| Work to complete |
For this exercise, an exact copy is needed of only the lines from the one containing "Open the PC Competence skill link" through the end of the data, with pictures left out.

══ Entries shown

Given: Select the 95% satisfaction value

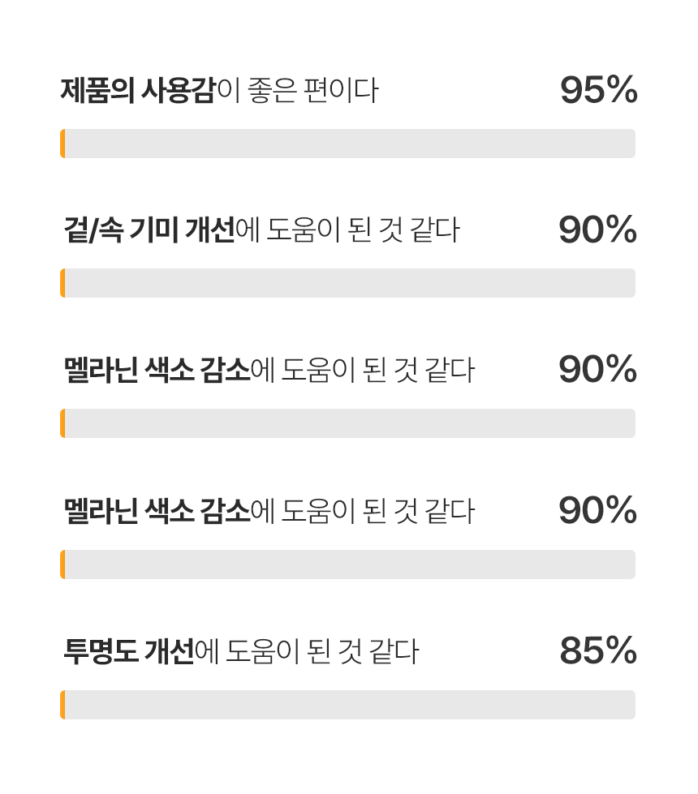Looking at the screenshot, I should coord(598,90).
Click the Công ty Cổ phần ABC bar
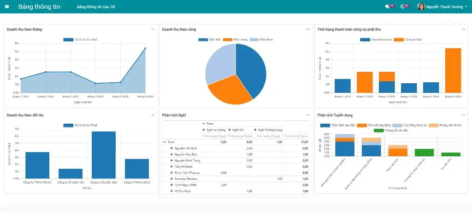472x212 pixels. (x=104, y=155)
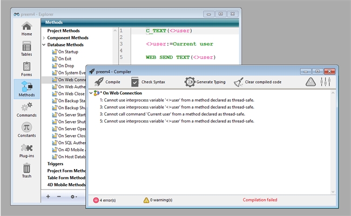Click the Clear compiled code broom icon
The image size is (351, 216).
[x=239, y=82]
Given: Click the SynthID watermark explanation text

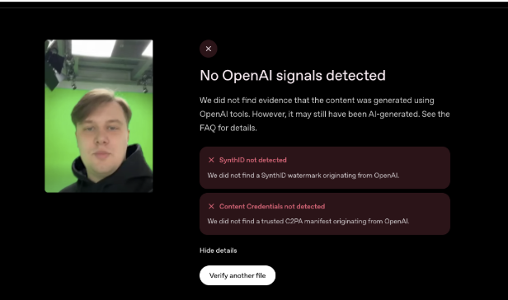Looking at the screenshot, I should tap(303, 176).
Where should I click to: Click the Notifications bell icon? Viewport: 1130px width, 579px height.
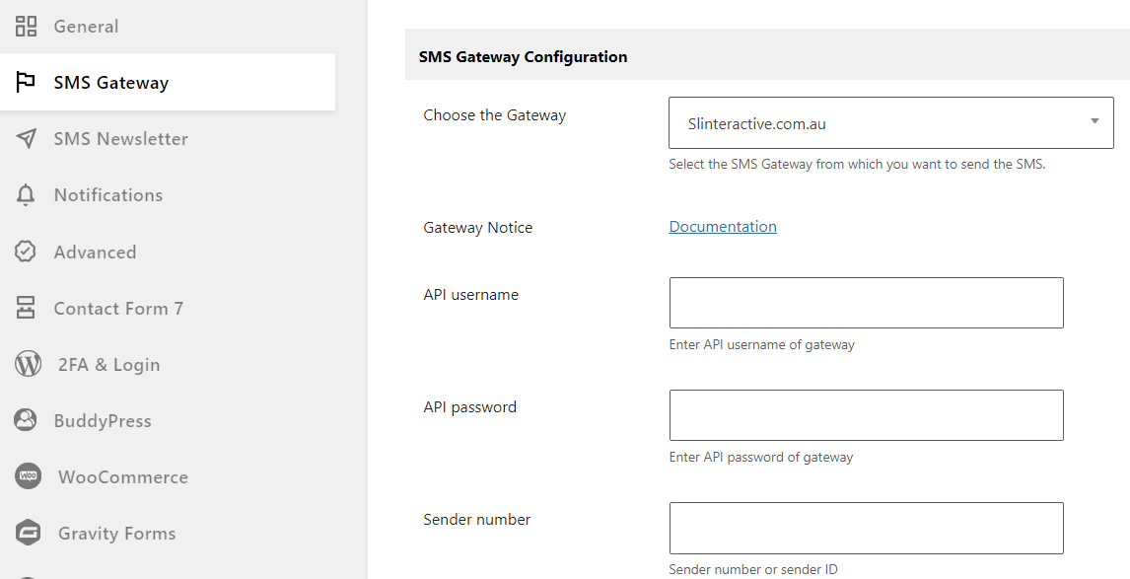(x=26, y=194)
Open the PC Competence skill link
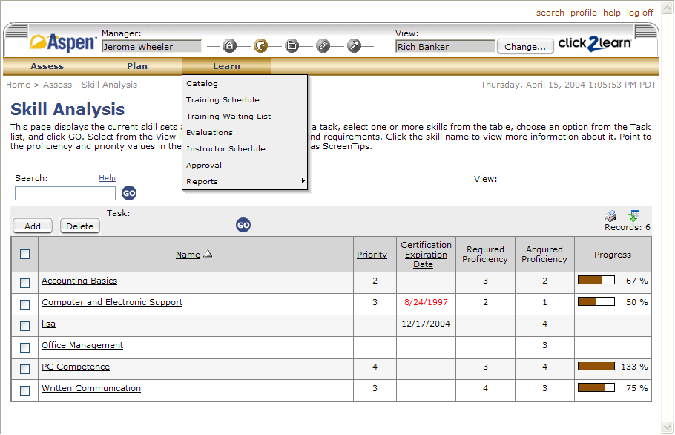 [76, 367]
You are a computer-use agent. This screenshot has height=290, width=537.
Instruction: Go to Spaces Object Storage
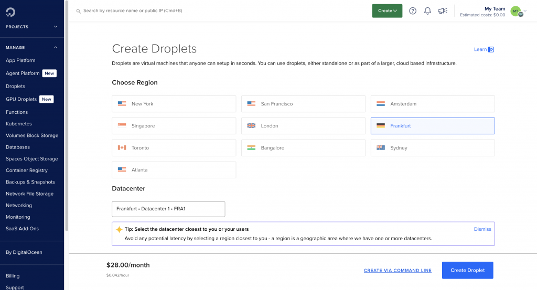tap(31, 159)

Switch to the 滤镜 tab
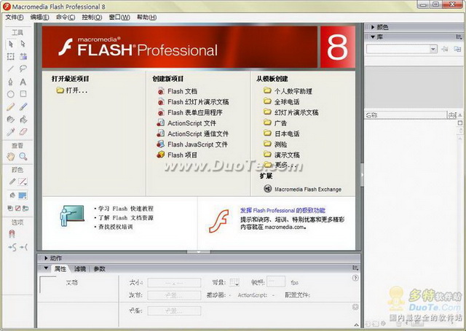click(80, 269)
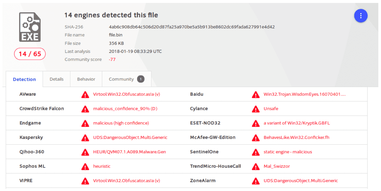
Task: Click the alert icon for ESET-NOD32 result
Action: point(256,123)
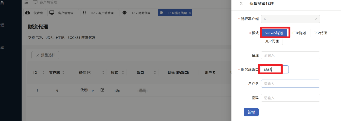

════

| Answer section |
Open the PC Competence skill link
 [76, 367]
You are a computer-use agent. This screenshot has height=290, width=537.
Instruction: Go to Spaces Object Storage
tap(31, 159)

Switch to the 滤镜 tab
click(80, 269)
Task: Click the alert icon for ESET-NOD32 result
Action: point(256,123)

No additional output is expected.